**Document excerpt**
Olive Senior in Bermuda

In anticipation of Jamaican writer Olive Senior’s visit to Bermuda next week, the Royal Gazette has published the following profile of the writer.

Celebrated Jamaican writer and poet Olive Senior will be in Bermuda next week to give workshops and a reading at the Bermuda College. Given that one of her collections of poetry is called ‘Gardening in the Tropics’ her work is sometimes misfiled in the gardening section.

And it’s true that some of her work contains tongue-in-cheek gardening advice:

Everyone likes pawpaw,

But some don’t like it planted

too near the house.

But she is very much a poet. Some of her other collections include: ‘Shell’, and ‘Over the Roofs of the World’. She was born in Jamaica, but currently lives and works in Canada.

Her work has a resolute Caribbean viewpoint.

I want to feel

though you own

the silver tea service

the communion plate

you don’t own

the tropics anymore.

From: ‘Meditation on Yellow’.

“I am bringing my own culture into the mix,” said Mrs. Senior. “I grew up in Jamaica. It was a colonial space at the time. My writing is a fusion of English and Jamaican culture. That is reflected in the language I use. We use Creole in Jamaica, and I think my poetry is infused by Creole rhythms. Because I am writing about a wide range of people, I allow my characters to speak in the language they would use from Creole to standard English. I am setting to portray the society I come from the inside out.”

**Information supplied**
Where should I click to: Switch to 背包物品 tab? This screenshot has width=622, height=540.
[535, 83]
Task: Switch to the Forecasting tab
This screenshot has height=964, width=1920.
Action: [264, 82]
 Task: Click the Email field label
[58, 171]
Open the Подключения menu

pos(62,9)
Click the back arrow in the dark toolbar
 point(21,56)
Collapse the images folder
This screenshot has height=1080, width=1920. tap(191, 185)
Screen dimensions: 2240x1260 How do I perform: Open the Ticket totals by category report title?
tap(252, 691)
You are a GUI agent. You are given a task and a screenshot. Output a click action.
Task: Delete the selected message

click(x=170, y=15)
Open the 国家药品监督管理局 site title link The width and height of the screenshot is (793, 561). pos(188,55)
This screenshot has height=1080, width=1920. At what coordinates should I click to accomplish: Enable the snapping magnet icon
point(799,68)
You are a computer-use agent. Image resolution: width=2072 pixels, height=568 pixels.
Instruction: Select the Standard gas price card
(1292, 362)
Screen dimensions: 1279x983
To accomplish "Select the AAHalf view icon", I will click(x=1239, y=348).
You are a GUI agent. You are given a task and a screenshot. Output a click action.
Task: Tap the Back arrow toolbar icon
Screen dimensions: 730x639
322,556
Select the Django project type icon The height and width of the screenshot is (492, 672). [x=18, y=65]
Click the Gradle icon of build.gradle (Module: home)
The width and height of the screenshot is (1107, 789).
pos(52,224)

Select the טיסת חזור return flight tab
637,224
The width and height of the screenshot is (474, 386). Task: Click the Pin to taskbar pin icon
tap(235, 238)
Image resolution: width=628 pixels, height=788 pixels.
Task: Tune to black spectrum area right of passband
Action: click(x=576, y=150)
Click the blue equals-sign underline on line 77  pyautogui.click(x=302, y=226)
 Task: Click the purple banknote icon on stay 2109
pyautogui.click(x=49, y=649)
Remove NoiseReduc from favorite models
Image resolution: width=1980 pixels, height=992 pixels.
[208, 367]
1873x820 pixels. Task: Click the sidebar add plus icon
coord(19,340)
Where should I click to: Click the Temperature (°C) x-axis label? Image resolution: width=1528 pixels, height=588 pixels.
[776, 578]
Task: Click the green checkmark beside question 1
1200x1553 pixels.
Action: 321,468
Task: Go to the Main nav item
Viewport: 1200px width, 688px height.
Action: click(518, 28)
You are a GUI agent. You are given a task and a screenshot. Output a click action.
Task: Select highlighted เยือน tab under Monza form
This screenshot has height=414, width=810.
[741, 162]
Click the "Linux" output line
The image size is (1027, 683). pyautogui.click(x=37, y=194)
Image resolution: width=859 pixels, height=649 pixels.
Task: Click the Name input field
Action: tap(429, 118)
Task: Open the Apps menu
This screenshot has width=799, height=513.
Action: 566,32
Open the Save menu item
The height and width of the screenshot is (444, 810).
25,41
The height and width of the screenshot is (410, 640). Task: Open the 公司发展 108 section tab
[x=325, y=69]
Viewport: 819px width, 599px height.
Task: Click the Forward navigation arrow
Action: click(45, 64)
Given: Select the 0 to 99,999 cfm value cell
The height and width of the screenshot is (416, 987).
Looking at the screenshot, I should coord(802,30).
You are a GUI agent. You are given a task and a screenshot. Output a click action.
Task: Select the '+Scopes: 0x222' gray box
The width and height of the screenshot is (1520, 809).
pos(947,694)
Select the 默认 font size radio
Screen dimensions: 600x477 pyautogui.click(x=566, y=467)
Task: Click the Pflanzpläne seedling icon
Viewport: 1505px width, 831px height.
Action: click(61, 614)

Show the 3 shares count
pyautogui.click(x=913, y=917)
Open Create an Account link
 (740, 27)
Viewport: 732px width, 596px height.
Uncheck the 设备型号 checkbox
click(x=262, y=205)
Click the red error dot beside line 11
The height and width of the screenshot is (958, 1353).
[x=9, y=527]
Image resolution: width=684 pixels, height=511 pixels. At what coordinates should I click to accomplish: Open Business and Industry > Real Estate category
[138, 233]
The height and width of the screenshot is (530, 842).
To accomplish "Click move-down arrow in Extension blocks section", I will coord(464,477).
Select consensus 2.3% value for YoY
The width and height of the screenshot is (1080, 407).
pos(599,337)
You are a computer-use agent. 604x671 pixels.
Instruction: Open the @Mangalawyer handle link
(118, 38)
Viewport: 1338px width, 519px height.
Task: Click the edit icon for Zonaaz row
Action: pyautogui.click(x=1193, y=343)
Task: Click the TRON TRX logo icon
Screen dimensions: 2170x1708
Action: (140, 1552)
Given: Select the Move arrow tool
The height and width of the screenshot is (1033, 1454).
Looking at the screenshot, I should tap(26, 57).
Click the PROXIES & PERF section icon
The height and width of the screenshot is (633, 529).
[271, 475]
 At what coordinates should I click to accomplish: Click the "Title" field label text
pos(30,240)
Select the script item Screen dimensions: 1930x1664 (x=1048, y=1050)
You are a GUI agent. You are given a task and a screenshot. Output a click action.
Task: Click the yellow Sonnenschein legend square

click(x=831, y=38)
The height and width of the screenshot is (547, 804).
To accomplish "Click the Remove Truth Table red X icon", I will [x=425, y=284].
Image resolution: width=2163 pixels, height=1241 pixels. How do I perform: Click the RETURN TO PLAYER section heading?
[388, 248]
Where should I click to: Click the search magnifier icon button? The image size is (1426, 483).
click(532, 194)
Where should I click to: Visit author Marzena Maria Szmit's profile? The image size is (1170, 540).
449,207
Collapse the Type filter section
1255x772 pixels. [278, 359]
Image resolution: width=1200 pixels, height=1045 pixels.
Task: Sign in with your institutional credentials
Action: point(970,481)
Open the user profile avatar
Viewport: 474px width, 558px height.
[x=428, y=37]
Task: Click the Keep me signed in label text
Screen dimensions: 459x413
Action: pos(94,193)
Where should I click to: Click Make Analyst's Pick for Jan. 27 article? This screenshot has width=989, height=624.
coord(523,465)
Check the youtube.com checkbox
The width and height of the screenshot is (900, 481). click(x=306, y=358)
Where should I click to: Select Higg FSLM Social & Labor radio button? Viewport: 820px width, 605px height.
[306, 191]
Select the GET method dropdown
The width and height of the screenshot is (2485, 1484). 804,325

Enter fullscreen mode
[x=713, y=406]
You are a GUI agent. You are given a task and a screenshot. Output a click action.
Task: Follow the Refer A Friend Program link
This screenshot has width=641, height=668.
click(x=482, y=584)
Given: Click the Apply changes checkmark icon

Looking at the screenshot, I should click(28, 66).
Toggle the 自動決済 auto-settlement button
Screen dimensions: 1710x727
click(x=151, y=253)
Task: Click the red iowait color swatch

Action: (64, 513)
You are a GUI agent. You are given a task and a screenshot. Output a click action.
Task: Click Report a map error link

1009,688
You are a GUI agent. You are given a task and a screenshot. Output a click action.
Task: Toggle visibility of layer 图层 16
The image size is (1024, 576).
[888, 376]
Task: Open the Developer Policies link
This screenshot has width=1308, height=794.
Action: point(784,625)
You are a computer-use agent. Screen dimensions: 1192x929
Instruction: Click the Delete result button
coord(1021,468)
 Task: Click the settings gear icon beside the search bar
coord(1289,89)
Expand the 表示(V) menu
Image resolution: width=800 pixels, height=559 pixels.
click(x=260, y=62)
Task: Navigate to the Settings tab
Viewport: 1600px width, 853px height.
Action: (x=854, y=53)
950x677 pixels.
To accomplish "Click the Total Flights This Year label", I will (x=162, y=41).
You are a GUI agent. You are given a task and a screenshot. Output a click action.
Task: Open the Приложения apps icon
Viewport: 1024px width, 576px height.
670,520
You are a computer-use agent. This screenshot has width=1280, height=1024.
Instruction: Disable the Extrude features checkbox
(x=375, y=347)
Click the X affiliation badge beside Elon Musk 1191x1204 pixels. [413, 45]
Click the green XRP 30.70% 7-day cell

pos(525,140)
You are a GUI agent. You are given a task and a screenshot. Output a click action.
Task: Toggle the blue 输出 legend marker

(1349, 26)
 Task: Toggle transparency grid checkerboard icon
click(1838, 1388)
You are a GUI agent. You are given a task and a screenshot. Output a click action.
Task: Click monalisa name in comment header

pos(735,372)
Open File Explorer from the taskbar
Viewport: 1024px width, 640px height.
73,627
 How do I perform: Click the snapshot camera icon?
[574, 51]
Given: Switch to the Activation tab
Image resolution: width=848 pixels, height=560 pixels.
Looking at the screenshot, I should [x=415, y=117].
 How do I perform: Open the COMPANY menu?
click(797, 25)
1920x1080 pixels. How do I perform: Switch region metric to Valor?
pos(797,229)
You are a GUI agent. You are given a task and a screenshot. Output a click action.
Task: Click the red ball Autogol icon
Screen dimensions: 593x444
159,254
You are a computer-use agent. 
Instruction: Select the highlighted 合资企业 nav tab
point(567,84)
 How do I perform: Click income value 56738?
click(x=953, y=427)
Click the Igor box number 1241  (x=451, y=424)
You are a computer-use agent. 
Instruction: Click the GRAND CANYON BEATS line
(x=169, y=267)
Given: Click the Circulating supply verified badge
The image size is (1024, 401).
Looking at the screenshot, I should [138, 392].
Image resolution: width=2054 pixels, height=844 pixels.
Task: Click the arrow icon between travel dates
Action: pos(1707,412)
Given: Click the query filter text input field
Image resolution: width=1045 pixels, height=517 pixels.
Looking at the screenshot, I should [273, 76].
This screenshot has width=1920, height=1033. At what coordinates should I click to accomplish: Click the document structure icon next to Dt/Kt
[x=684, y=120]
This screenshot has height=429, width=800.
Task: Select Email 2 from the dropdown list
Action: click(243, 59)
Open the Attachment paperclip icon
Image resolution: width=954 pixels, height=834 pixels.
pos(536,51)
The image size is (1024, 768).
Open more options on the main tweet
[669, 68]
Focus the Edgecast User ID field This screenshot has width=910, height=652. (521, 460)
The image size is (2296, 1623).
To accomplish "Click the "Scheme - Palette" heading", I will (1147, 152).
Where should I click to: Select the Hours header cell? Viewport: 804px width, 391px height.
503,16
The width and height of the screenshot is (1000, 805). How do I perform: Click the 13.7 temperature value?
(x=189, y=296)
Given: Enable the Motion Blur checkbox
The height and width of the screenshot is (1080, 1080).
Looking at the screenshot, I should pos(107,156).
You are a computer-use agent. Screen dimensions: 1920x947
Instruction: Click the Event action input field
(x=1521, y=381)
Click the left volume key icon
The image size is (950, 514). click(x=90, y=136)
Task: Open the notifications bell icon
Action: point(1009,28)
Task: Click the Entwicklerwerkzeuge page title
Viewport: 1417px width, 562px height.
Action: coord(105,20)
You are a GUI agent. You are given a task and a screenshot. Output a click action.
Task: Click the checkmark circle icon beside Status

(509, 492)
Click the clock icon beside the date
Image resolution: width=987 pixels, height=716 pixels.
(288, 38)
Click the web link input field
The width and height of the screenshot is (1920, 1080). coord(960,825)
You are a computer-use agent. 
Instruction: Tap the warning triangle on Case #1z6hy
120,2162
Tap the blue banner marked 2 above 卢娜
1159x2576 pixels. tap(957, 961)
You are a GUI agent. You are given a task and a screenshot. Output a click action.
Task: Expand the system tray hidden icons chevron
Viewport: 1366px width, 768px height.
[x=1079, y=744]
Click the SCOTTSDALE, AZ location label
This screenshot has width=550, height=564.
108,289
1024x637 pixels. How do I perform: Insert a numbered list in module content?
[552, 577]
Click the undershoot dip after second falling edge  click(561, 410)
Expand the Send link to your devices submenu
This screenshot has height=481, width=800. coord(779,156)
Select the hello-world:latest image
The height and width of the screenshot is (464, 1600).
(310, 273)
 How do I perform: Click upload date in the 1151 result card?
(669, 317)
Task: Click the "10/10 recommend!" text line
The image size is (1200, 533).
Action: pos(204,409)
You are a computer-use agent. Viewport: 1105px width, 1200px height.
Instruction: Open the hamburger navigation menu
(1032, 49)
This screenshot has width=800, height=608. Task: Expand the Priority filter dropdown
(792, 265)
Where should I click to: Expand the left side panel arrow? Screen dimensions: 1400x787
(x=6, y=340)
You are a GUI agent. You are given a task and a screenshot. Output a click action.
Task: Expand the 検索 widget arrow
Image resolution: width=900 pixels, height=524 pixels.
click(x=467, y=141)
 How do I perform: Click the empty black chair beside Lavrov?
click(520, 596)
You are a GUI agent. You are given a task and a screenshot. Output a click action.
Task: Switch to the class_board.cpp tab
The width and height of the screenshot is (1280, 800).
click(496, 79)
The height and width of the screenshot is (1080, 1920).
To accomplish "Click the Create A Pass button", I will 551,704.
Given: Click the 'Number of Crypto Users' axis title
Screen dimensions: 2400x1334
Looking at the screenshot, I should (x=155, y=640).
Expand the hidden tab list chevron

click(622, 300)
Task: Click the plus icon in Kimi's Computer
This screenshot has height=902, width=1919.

**Exercise instructions**
Continue the profile of the poet Olive Senior from the end of her last quoted remark. The records are separate from the profile and have nothing to do with it.

**Result for this task**
She was always a great reader, and learned to write through reading mostly English literature.

She first studied journalism, and took a job at the Jamaica Gleaner because she thought that was the only way to make a living as a writer. “I didn’t stay in journalism as such,” she said. “As a young person, when I said I wanted to be a writer, nobody took me seriously. I wanted to study art as well and that wasn’t taken seriously.”

But she persevered. “I followed my deepest desire which was to write,” she said. Today her poetry is often taught in schools. She works as a freelance writer in Canada and teaches writing workshops around the world. This will be her second trip to Bermuda.

Her advice to other young people interested in writing was: “Learn your craft. That is the most important thing,” she said. “A lot of people have the desire but aren’t willing to see writing as any other craft. You have to learn the elementary rules, and practice, practice, practice. People see the glamorous side but it is hard work. The people who succeed are the people who put effort into it.”

She advised young writers to learn as much as they can, and also to read as much as they can. “I learned to write from reading,” she said. “I was there when literature was so important. St. Lucian poet Derek Walcott, [who won the Nobel Prize for Literature in 1992] has talked about this,” said Mrs. Senior. “He learned to be a poet by imitating great poets that he admired.”

She said that because there is often a lack of financial support from the community for people who want to study art and writing, students have to be really dedicated. “We need a different approach to the arts, generally,” she said. “You have to be really devoted to dedicate your life to any art form. If students tell me they want to be a writer, I say learn something else as well. Very few writers anywhere in the world live off writing. Most writers who are quite successful have another job. They teach or are librarians or do something else.”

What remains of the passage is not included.